- [TASK TO CARRY OUT]: Reproduce the passage on client attrition below word for word, from beginning to end.

- [EXCERPT PROVIDED]:
# # # # #

We have seen year after year an attrition rate between 2 & 3%. We have clear records of the clients we loose. The two things we have done to get to that low attrition number are 1- better branding 2- including a note in every bill asking if they plan on moving in the coming year. When we find out they are leaving we remind them to let us know when the time comes. This gives

us a chance to pro rate their bill and a final reminder to have our company info at the closing with a possible note of recommendation.

Many homeowners just move without letting us know. They are just gone. We'll find out when their bill is 60 days past due. If there is no company identifying info ( yard sign, large sticker on control panel, or company name and phone number on all keypads (This is the most important) then the clients first knee jerk is to call ADT. Besides asking in the annual bill if they plan on moving that year we will also ask things like give us you e-mail address or offer some new product. We even have the nerve to, once ever four years, to do a fund raiser inside our billing.

# # # # #

- [SOURCE MATERIAL]:
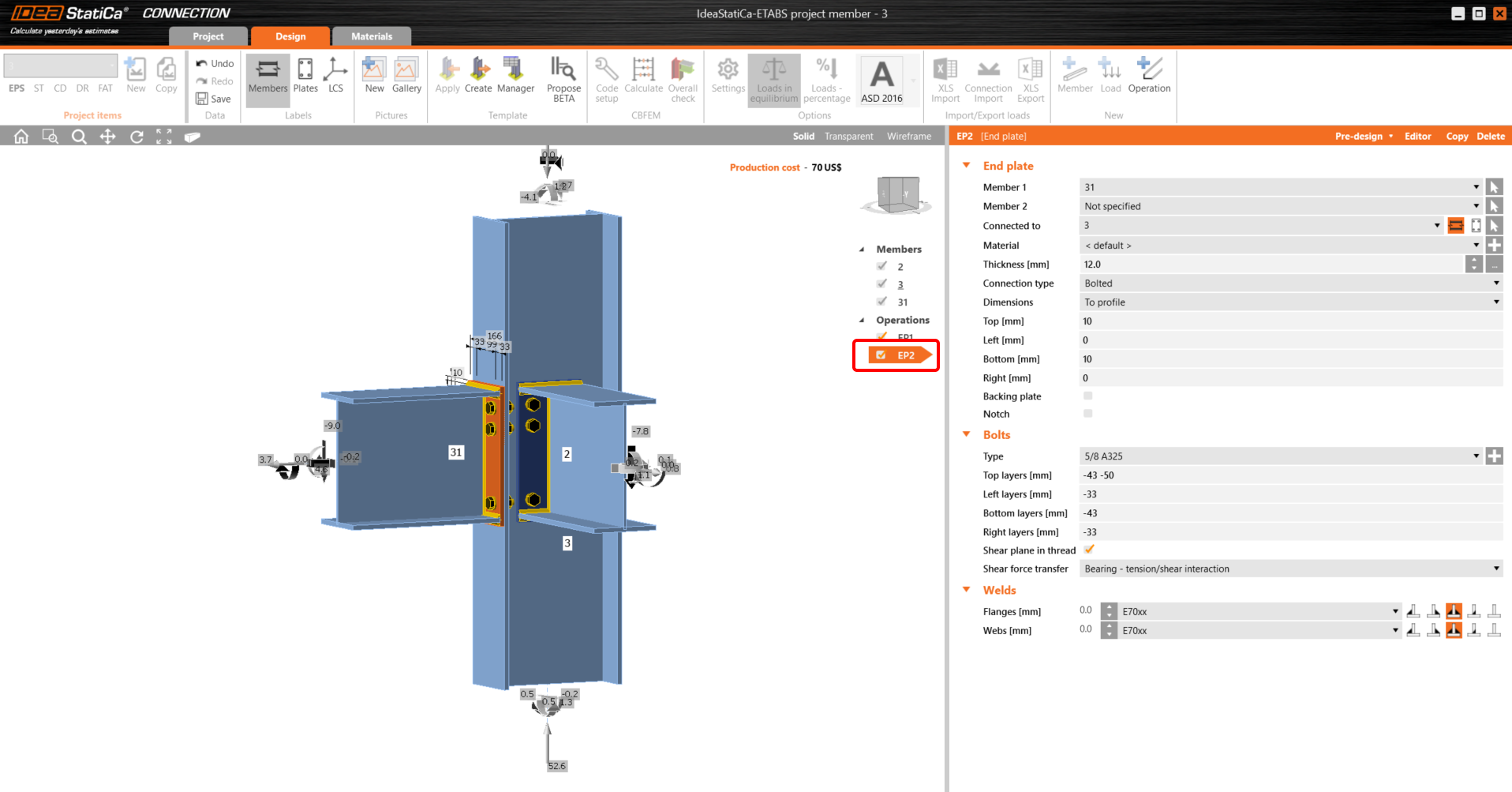Open the Code setup icon in CBFEM group
The width and height of the screenshot is (1512, 792).
(606, 75)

# # # # #

- [WRITTEN SOLUTION]:
We have seen year after year an attrition rate between 2 & 3%. We have clear records of the clients we loose. The two things we have done to get to that low attrition number are 1- better branding 2- including a note in every bill asking if they plan on moving in the coming year. When we find out they are leaving we remind them to let us know when the time comes. This gives

us a chance to pro rate their bill and a final reminder to have our company info at the closing with a possible note of recommendation.

Many homeowners just move without letting us know. They are just gone. We'll find out when their bill is 60 days past due. If there is no company identifying info ( yard sign, large sticker on control panel, or company name and phone number on all keypads (This is the most important) then the clients first knee jerk is to call ADT. Besides asking in the annual bill if they plan on moving that year we will also ask things like give us you e-mail address or offer some new product. We even have the nerve to, once ever four years, to do a fund raiser inside our billing.